Consider how an articulated philosophy of the value of volunteers can affect what we do daily in our work:

  • The more volunteers are respected and valued, the greater the appreciation for the person leading them.  The paradox, therefore, is that the only way we can elevate our profession in the eyes of employers, funders, and the public is to work ceaselessly for the highest quality of volunteer engagement.  We must be in-house advocates for significant volunteer work design and for inspired and creative outreach for the widest spectrum of donated skills available in our communities.
  • If volunteers are limited to “helping” roles, they take a place on the lowest rungs of the organizational ladder — and where does that place their leader?    We ought to also be managing top-of-the-line “consulting practices” in which the talent we recruit falls into the “much more than we could ever afford” category of assistance:  the best minds and the highest skills.  There is no expertise we cannot get donated if we are willing to recruit volunteers proactively and unapologetically from every level of society (and if we’re flexible as to when such talent can be put to use). 

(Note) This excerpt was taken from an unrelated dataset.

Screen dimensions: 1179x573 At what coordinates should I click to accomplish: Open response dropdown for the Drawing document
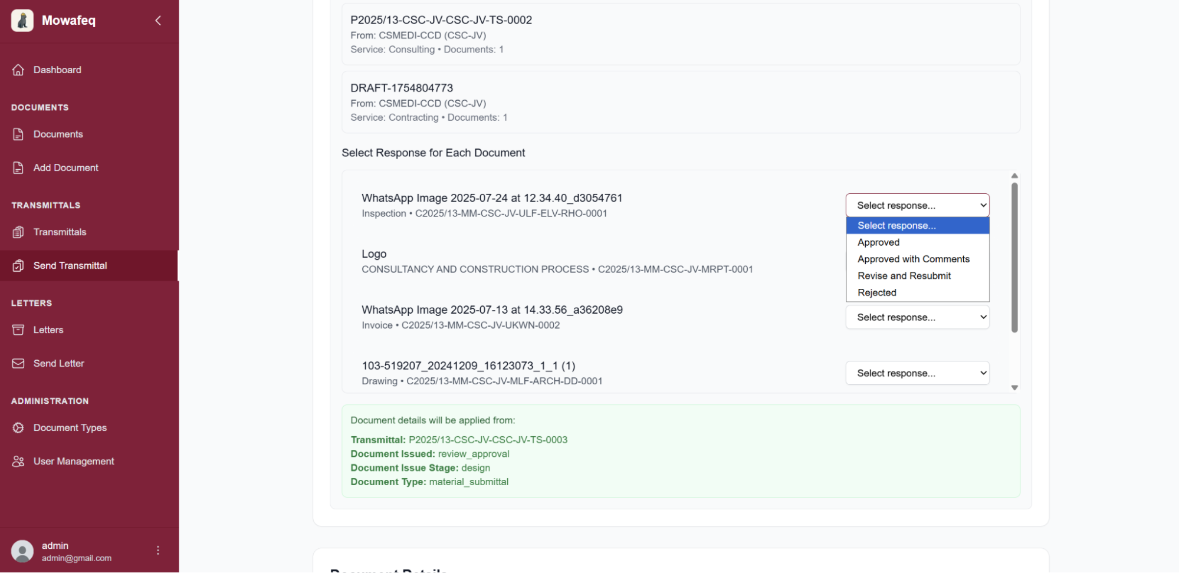pos(917,373)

  • Donated time is inextricably tied to donated money.  Volunteers are the mainstay of all fundraising – both as donors themselves and as organizers of uncountable events and drives – so our separation from the development or fundraising profession is a continuing puzzlement.  As is the unwillingness of organizations to budget appropriately for volunteer involvement.  Only when we champion the concept that volunteers must be considered as a large part of resource development, either because of the value of their services or because of the actual cash they bring in, will our role as mobilizers of this treasure become important to our top management.
  • Frontline volunteers and boardroom volunteers are more alike than different, and the principles of effective volunteer administration apply to each group.  The attitude that board members are more connected, of higher stature, and wealthier than their hands-on counterparts leads to self-fulfilling prophecy and total separation.  This is why we are rarely involved in the recruiting and orienting of board members (or placing volunteers into opportunities to work with, say, department heads), and also why “worker bee” volunteers are never seen as a talent pool for future board openings.  Professionally, our goal should be a continuum of service donated to our agencies, with an ascending scale of available volunteer positions appealing at every stage to the best candidates. 

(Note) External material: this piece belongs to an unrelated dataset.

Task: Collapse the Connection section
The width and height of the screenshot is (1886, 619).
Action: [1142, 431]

  • Our role is not to “direct” volunteers but to enable them.  They are not “our” volunteers; we are “their” leaders.
  • Organizations that treat volunteers well are much nicer places to work for as employees.  We ought to see ourselves as organizational developers who model participatory decision-making, create a climate for innovation and dedication, and make all participants feel appreciated for their contributions.  So, for example, perhaps we should plan fewer volunteer recognition luncheons and more “success celebrations” in which everyone – unpaid and paid – applaud collective achievements.

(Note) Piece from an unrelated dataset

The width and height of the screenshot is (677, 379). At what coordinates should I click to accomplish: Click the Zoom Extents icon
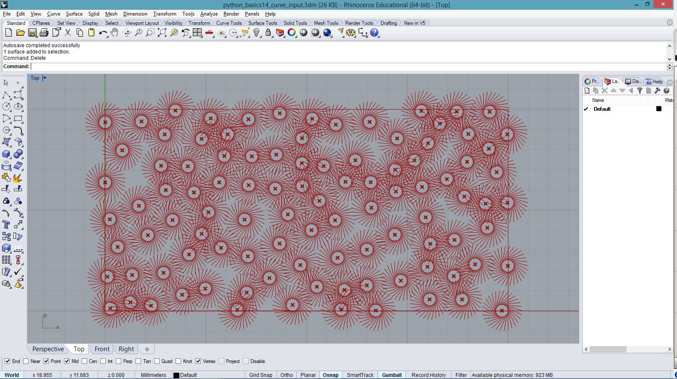point(162,33)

So our vision of the value and status of volunteers cannot be separated from our goals as a profession.  Only when we embrace this connection and articulate our vision, can we move on to deciding on a vision for our profession of leading volunteers.  And, it seems to me, that any celebration containing the word “volunteer” is an opportunity to teach about and applaud both the people who give their time voluntarily and the people who make sure that contribution is as effective as it can be.

Do you agree? 
What other connections do we need to consider between volunteers and our profession?